Je crois que c’est un peu normal, compte tenu de ce qu’on leur fait croire, dans
les médias. J’entendis toutes sortes de moqueries, « terroriste », « Osama ben
Laden est là », « les musulmans sont sales », certains croyaient que j’étais tout
simplement fêlé. Et nombreux sont ceux qui refusèrent de croire que j’étais bel et
bien allemand.
Mais maintenant, dix mois plus tard, la situation change petit à petit. J’ai
beaucoup éduqué mes camarades de classe sur l’islam et j’ai réussi à obtenir la
permission d’aller prier dans une petite salle, même si je suis le seul à y aller.
Mes camarades de classe, plutôt que de se moquer, comme au début, me
posent maintenant des questions très sérieuses sur l’islam et ils se rendent compte
que cette religion est vraiment différente des autres.
Ils voient que nous, musulmans, avons de bonnes manières et savons traiter les
autres avec respect.

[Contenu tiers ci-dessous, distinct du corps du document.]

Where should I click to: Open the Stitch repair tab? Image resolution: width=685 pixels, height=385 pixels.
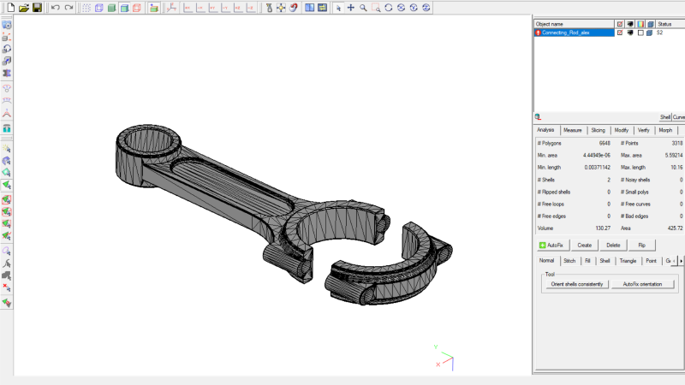point(569,260)
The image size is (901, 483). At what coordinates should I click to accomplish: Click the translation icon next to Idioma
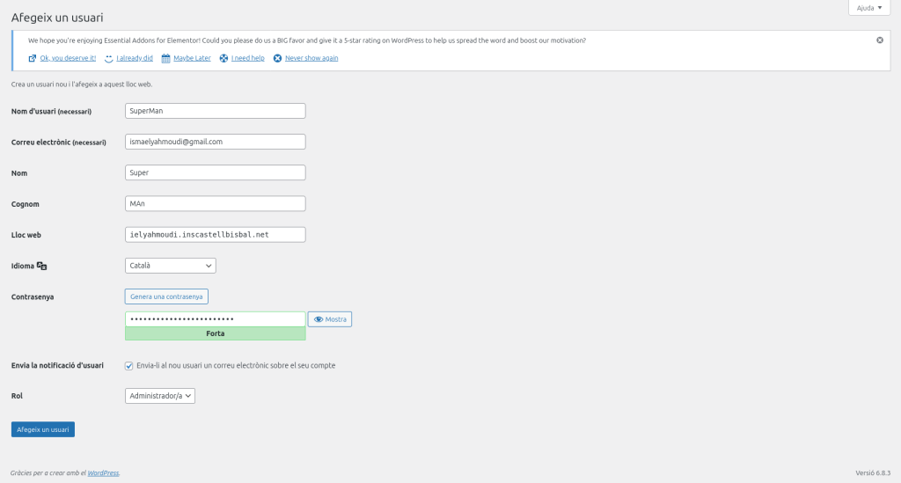coord(41,266)

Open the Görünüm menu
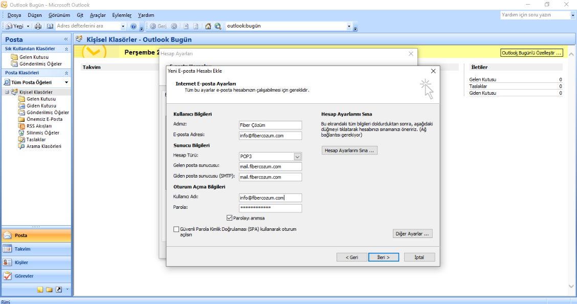click(59, 15)
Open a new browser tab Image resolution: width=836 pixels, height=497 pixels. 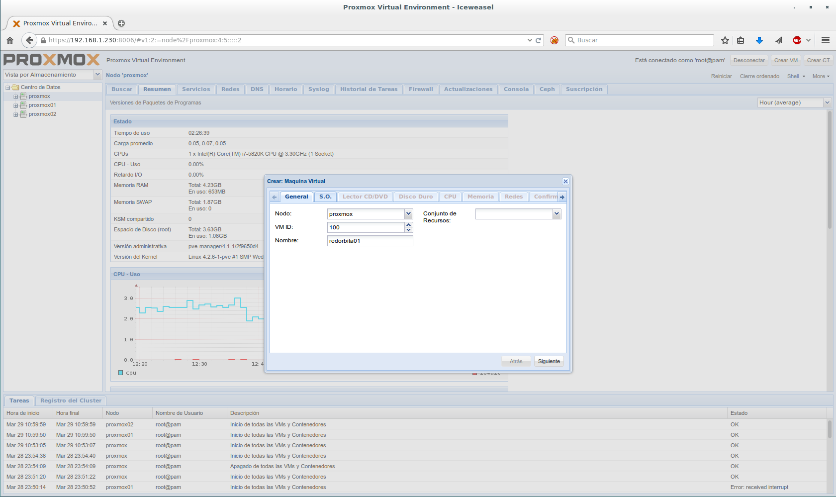tap(121, 23)
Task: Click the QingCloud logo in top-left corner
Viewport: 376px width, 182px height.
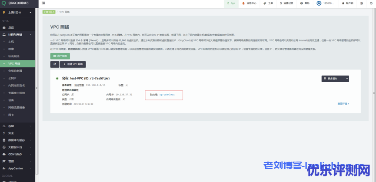Action: 17,3
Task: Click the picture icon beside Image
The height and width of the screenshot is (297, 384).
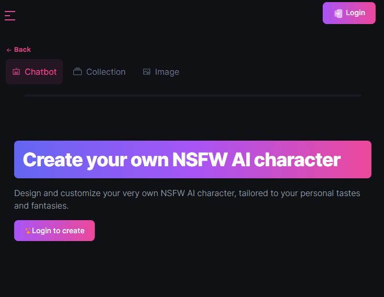Action: coord(147,72)
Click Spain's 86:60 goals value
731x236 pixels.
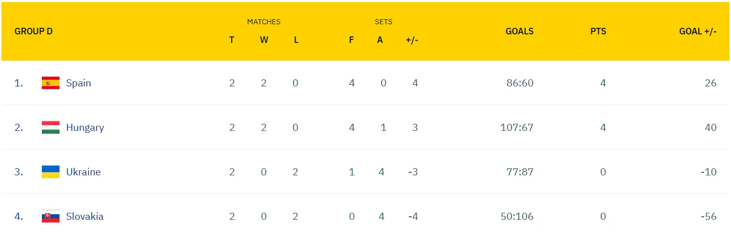coord(520,83)
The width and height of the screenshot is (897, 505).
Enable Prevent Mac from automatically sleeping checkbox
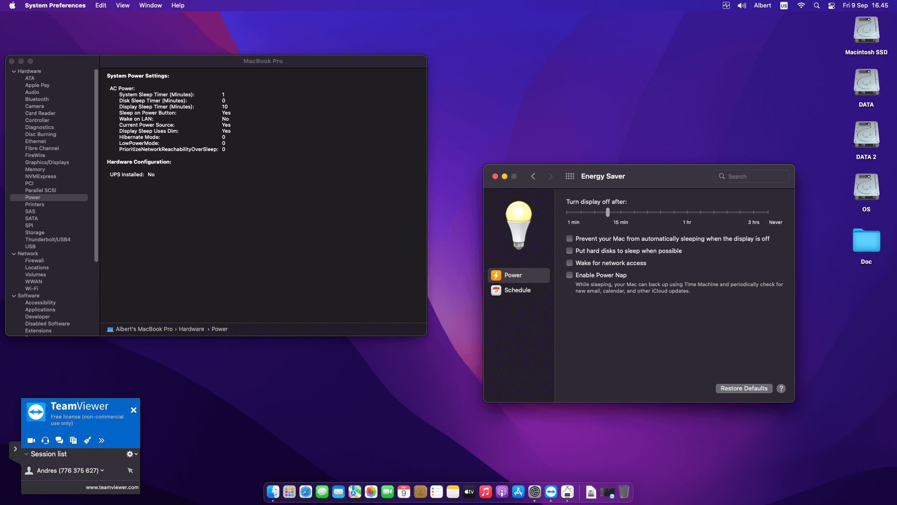(x=570, y=239)
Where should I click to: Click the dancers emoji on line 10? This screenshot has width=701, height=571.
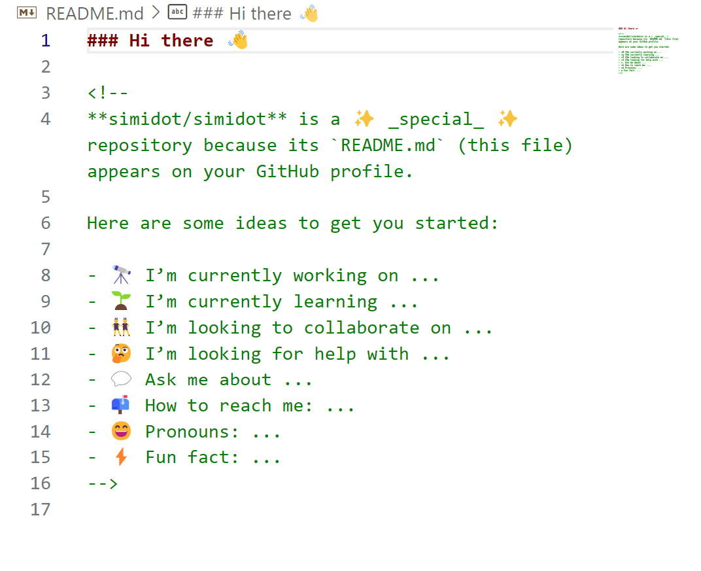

Ils voient également que nous ne succombons pas à la
pression sociale; nous sommes fidèles à nous-mêmes et ne ressentons pas le besoin
de faire partie d’un groupe comme la plupart des gens.
À mon école, tous les jeunes tentent de devenir membre de l’un des trois
principaux groupes. Sauf moi! Je suis capable d’être ami avec tous et je ne
ressens pas le besoin de porter des vêtements dernier cri ou de style particulier
pour me sentir « cool ». Alors ils n’hésitent pas à nous inviter, mes amis
musulmans et moi, à leurs barbecues. Ils me respectent en tant que musulman et
vont même jusqu’à acheter de la viande halal, pour nous. Ici, à Potsdam, les gens
sont beaucoup plus ouverts envers l’islam.